____ Information supplied
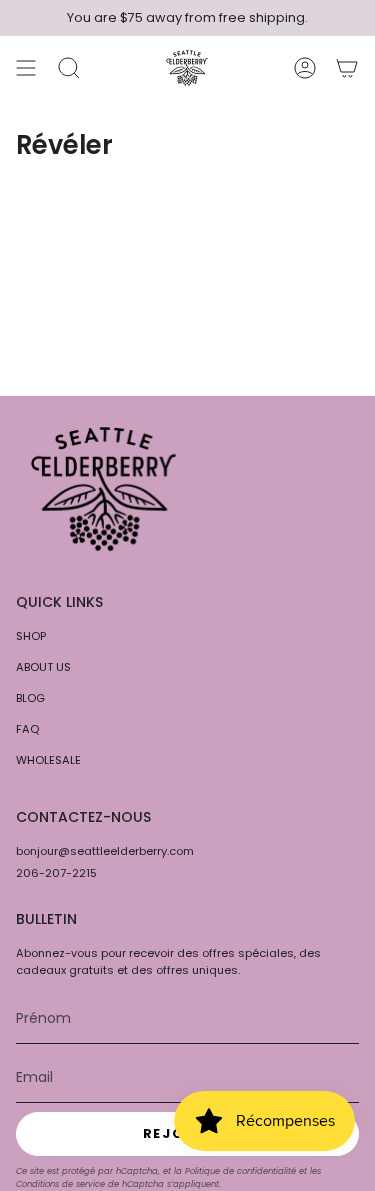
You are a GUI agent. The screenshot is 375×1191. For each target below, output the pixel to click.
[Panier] (347, 68)
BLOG (30, 698)
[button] (69, 68)
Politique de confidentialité (240, 1171)
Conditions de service (60, 1184)
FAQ (27, 729)
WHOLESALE (48, 760)
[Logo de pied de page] (103, 489)
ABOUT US (43, 667)
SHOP (31, 636)
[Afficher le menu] (26, 68)
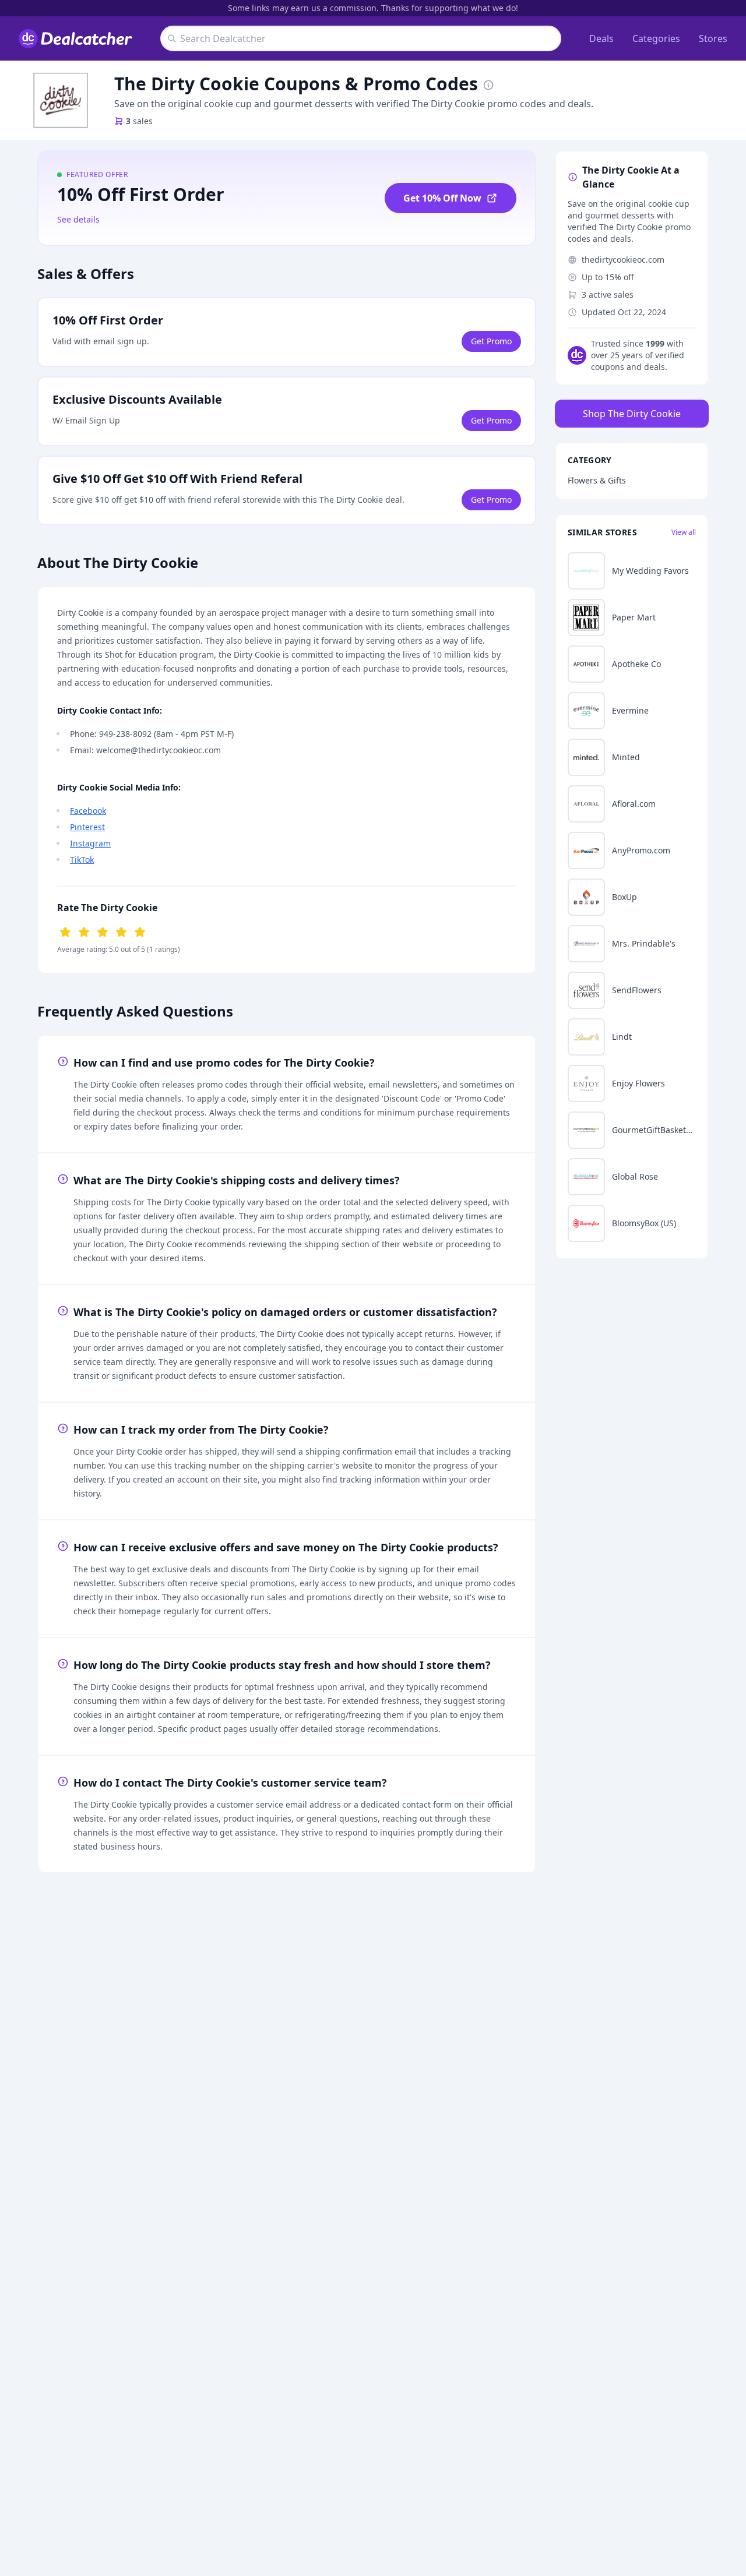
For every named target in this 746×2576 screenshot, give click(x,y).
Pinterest (87, 826)
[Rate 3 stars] (102, 931)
________
# What to work on
Say only the number of lines of the data above in which the string "screenshot" occurs.

# Solution to the problem
2